Added to that is that the 2020 Marrakesh E-Prix actually takes place on Leap Day (February 29), a day which only happens once every four years, and which, in an Irish tradition which was exported to the UK, was thought to be the only day when women were permitted to propose to men. Following on from the Mexico City race, which took place right after Valentine’s Day, Formula E is turning into, at least superficially, a championship for those who seek romance.

Andre Lotterer probably doesn’t agree with that statement, having been edged out at the first corner in Mexico City by Mitch Evans, with the New Zealander in the Jaguar going on to post one of the most dominant victories in Formula E history. Evans now leads the title race by one point from Mr. Calm himself, BMW i Andretti’s Alexander Sims, with DS Techeetah driver Antonio Felix da Costa another seven points back. Formula E has a history of close title fights, and this year is shaping up to be no exception.

Best of Marrakesh

It’s crowded at the top of the table, and that’s a word you could also use to describe this bustling Moroccan tourist hub. Marrakesh was founded in 1062, but Berber farmers had lived there long before that. These days, it’s a popular haunt for British tourists, thanks to cheap flights from Ryanair and EasyJet.
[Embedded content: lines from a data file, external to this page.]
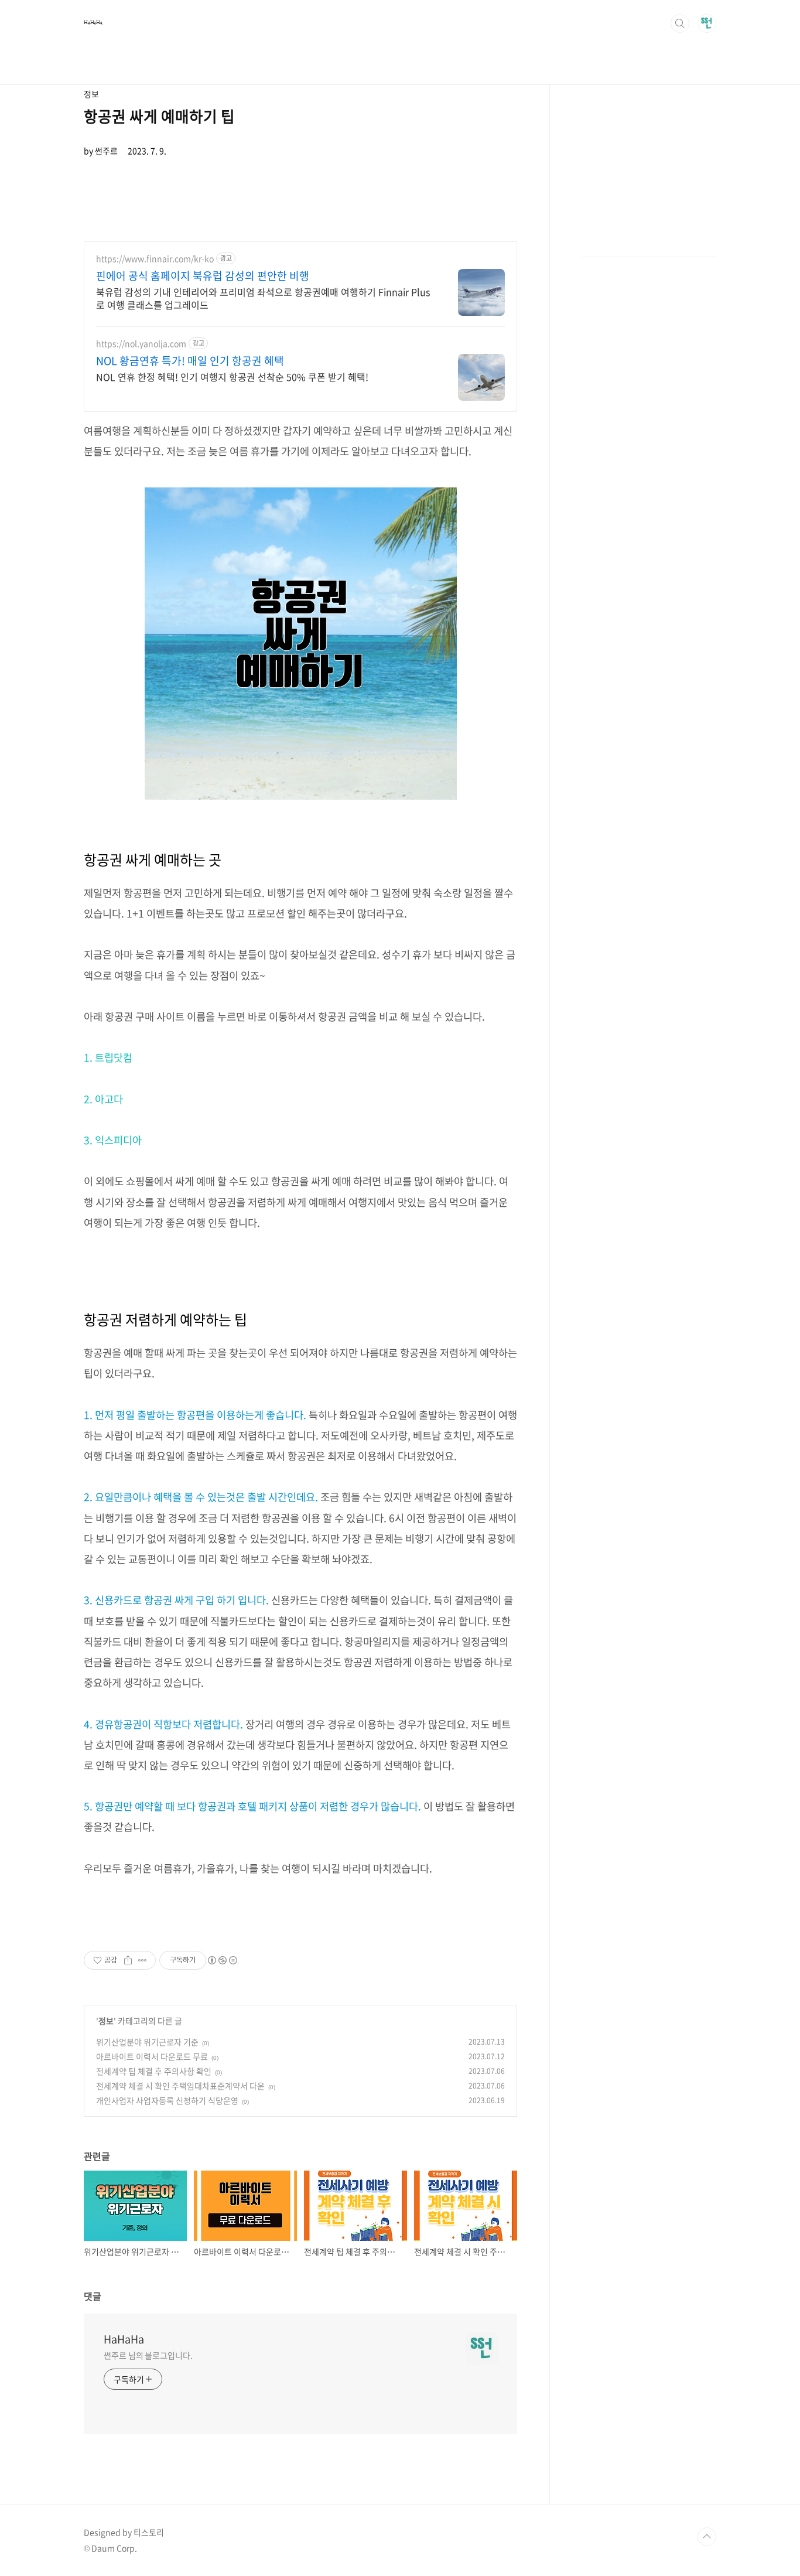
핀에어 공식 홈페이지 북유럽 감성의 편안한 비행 (202, 276)
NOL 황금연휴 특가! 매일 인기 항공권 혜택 (190, 361)
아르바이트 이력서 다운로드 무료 (152, 2056)
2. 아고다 (103, 1099)
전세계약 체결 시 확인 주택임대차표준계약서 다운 (180, 2085)
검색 (680, 23)
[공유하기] (128, 1960)
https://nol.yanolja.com (141, 344)
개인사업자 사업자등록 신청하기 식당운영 (167, 2100)
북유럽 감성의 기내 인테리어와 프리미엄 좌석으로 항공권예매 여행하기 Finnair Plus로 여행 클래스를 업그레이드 (263, 298)
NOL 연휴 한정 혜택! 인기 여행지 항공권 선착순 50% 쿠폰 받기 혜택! (232, 376)
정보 (106, 2020)
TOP (707, 2536)
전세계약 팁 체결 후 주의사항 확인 (153, 2071)
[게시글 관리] (142, 1960)
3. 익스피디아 (113, 1140)
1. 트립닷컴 (108, 1057)
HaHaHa (93, 22)
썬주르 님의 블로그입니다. (148, 2355)
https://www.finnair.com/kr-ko (155, 259)
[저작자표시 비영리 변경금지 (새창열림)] (222, 1960)
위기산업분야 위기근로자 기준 (147, 2042)
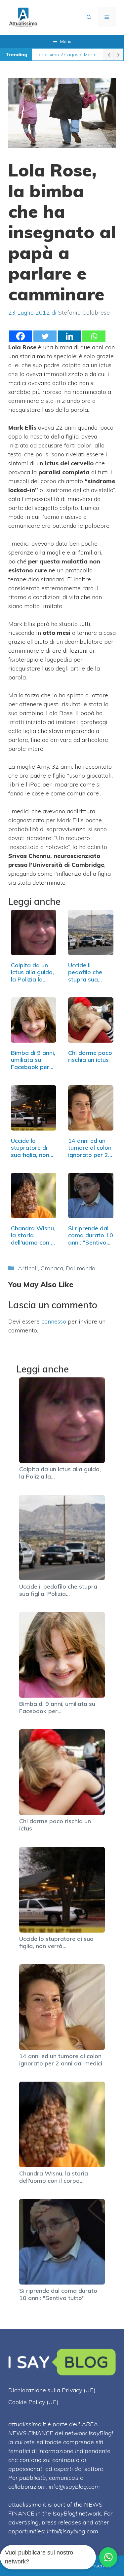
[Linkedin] (69, 336)
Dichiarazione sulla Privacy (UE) (52, 2390)
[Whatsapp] (93, 336)
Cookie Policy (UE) (33, 2402)
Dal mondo (80, 1268)
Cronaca (52, 1268)
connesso (53, 1321)
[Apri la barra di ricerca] (89, 17)
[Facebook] (20, 336)
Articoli (28, 1268)
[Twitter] (45, 336)
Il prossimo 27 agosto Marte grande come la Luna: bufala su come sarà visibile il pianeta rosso (67, 55)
Plenty of other European discount carriers also service the city.

The circuit is situated in the Agdal area of Marrakesh, only a couple of kilometres from the airport and a cheap and quick taxi ride from the city centre. As with the Santiago E-Prix circuit, the track at Marrakesh is built next to a major public nature spot – in this case the Agdal Gardens (Jardins d’Agdal), 400 hectares of botanical gardens which were created in the 13th century and which today is home to a large carp pond.

Another must-see garden in Marrakesh is Jardin Majorelle. The boldly colored villa here is great for sightseeing and selfies, and the 2.5-acre garden will reinvigorate you on the hottest of days. It took 40 years to complete the garden, which was eventually co-owned by fashion designer Yves Saint Laurent, a new museum about whom is now open adjacent to the garden. Within the garden’s grounds, you can also find the Islamic Art Museum, which is well worth taking the time to visit.
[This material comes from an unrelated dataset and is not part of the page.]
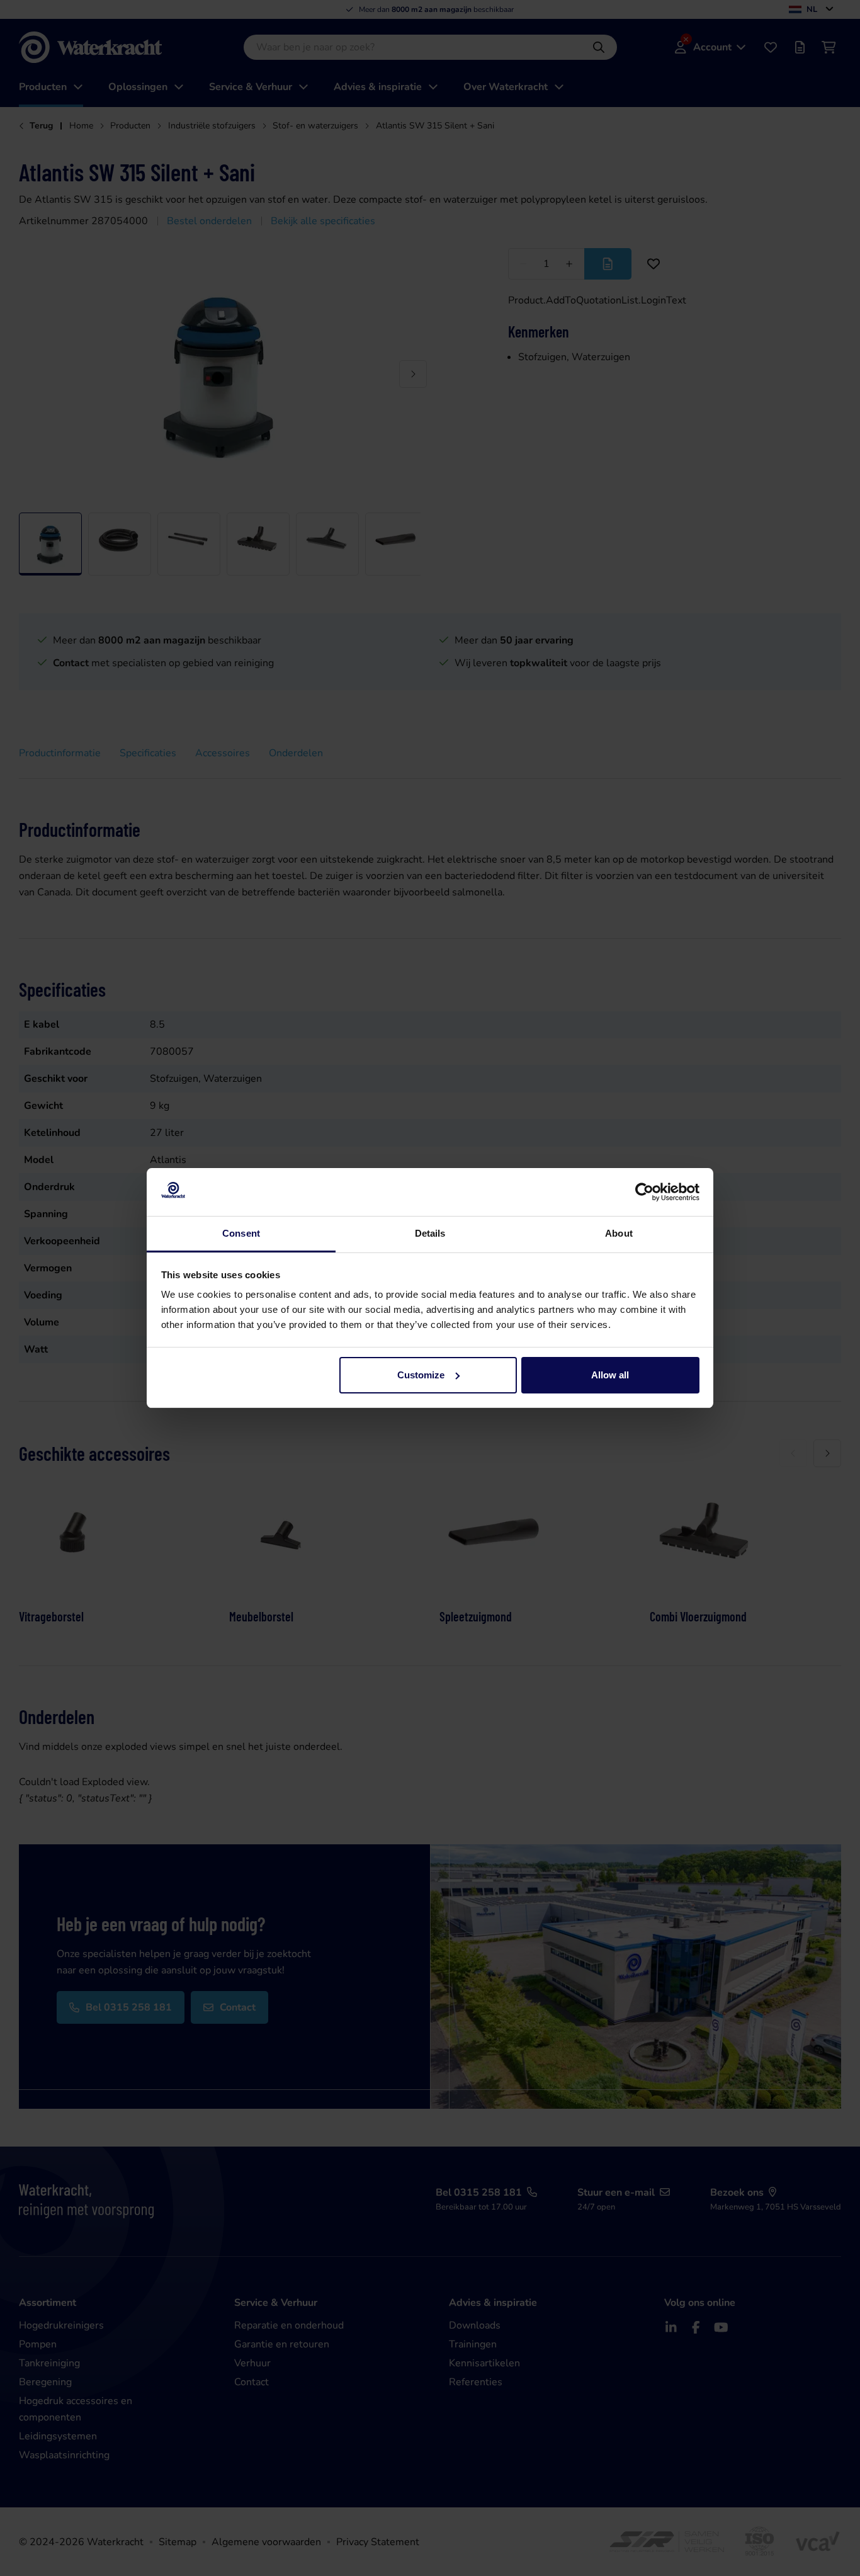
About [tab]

One place you simply have to see when in Marrakesh is the Medina, a traditional market where you can find literally everything, including spices, clothing, and other souvenirs to take home. You are advised to be wary – it can be a major tourist trap for the unprepared, with plenty of people willing to put on a show, but then expecting payment. The same goes for having photos taken with snakes and other animals. Be very clear about your intentions and your actions, and consider leaving cards and expensive electronic devices at the hotel. The Brigade Touristique (Tourist Police) has a strong presence around the most frequented areas of the city, but pickpocketing is still a potential threat.
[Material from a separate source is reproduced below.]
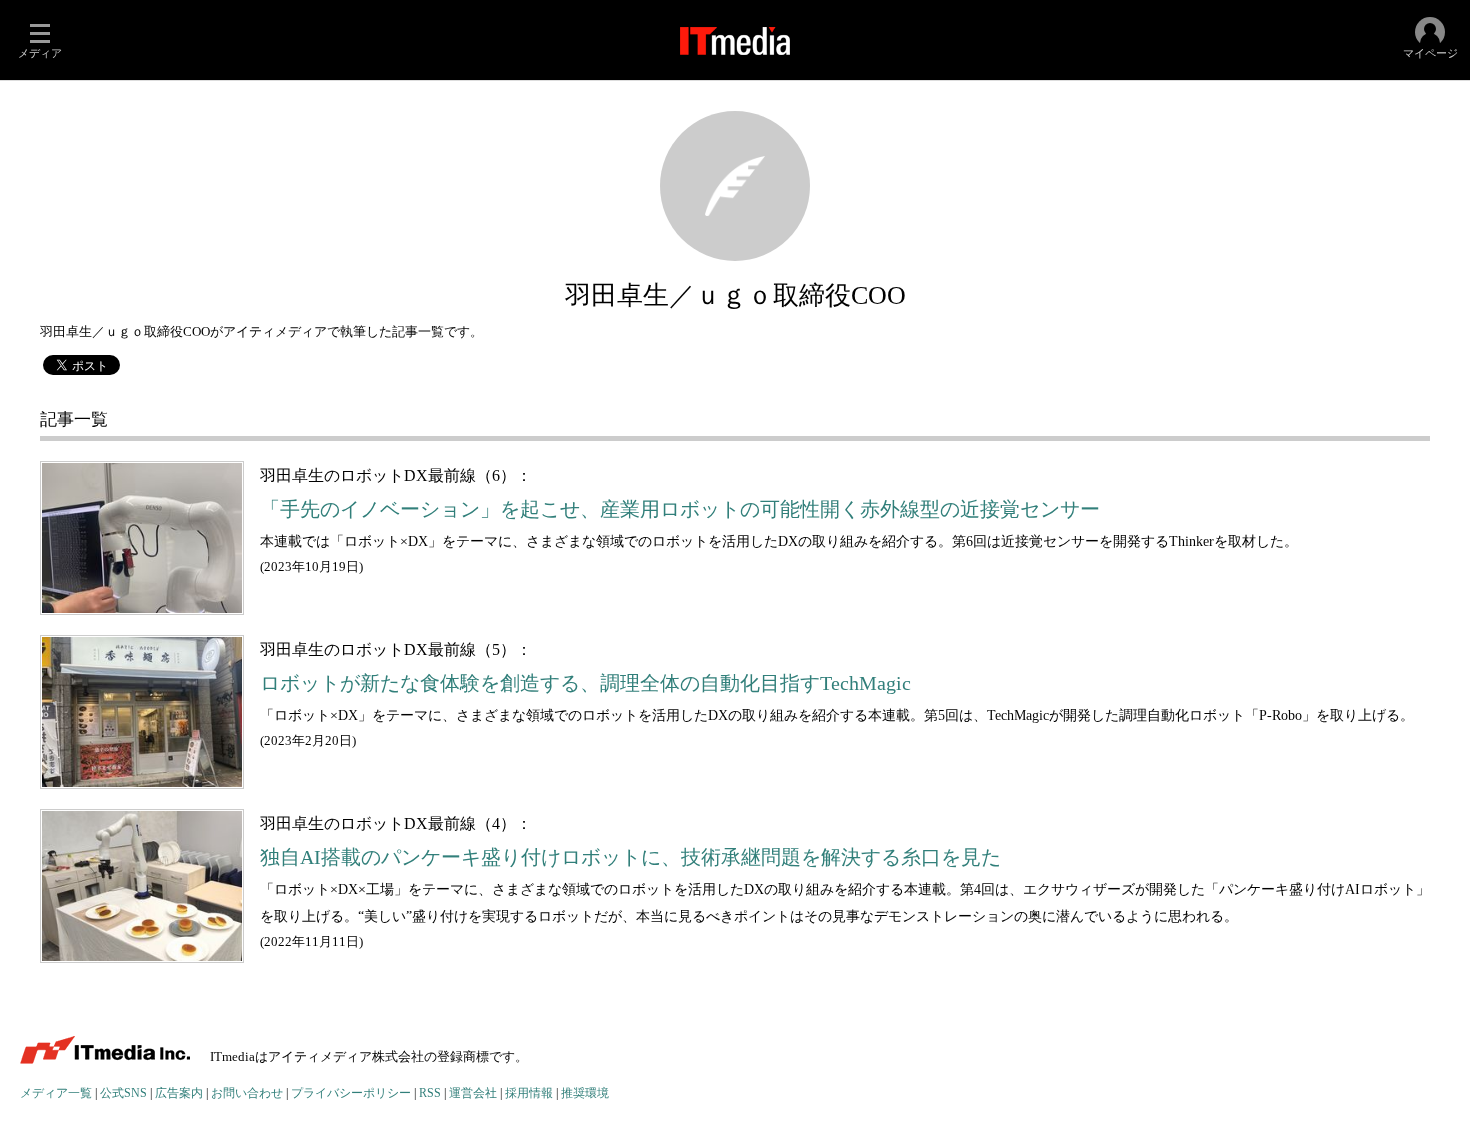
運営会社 (473, 1093)
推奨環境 (585, 1093)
There are a number of laws to bear in mind before travelling to Morocco for the first time. One is that alcohol is permitted, but drinking in public is not. You can, nonetheless, purchase alcoholic drinks in supermarkets and convenience stores – but the key is to be respectful to the local culture, and if you think you might not be allowed to drink in a particular place (such as a balcony in a rented apartment, where it is forbidden), err on the side of caution.